House debates
Monday, 25 August 2025
Private Members' Business
Women's Economic Security
11:44 am
Monique Ryan (Kooyong, Independent) Share this | Hansard source
I thank the member for Brisbane for this motion which raises the importance of economic equality for Australian women. In recent decades we've seen greater workforce participation, higher levels of educational attainment for Australian women, a reduction in the gender pay gap and the narrowing of the retirement income gap. Achievements of the Albanese government that I advocated for and supported in the 47th parliament included expansion of paid parental leave, superannuation on PPL and increased wages in female dominated workforces. All of these were really significant moves towards gender equity in our workforce.
There are, however, persisting and significant gender inequities in the Commonwealth Prac Payment scheme. This initiative, which was announced earlier this year, was a welcome recognition of the financial hardship faced by students undertaking mandatory unpaid placements in teaching, nursing, midwifery and social work. These students will now receive $331 per week during those placements, and that support is long overdue.
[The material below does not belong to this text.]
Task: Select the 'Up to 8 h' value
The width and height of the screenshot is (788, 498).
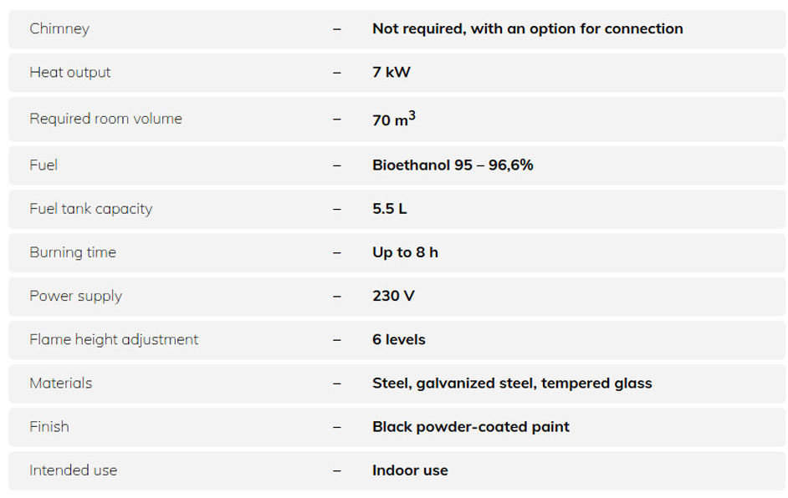Action: pos(405,252)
However, the scheme continues to exclude students in other care-sector disciplines—medicine, allied health and veterinary science—even though those students face the same, if not even greater, burdens of unpaid placements. Those students also have to complete hundreds—sometimes thousands—of hours of practical training, often in rural or remote locations and often at the expense of their paid work at home. They too have to pay the cost of insurance, registration, equipment, accommodation and transport to their prac placements, while still often having to pay rent in the city, pay the cost of their child care and sort out the care of their dependents.
This exclusion is not an oversight by the Albanese government. It was deliberate, and it perpetuates structural inequities in our workforce. The fact is that fields like physiotherapy, occupational therapy, speech therapy and veterinary science are female dominated. Women make up 74 per cent of students in health related degrees in Australia. These are the very students who are being asked to work for free—to train for free—for months on end, while they have to juggle their rent, their cost of living, and sometimes their care of children or other dependents. I've heard their stories time and time again. They are stories of anxiety and sadness, of worry and of frustration—stories which reflect the chilling effect of placement poverty.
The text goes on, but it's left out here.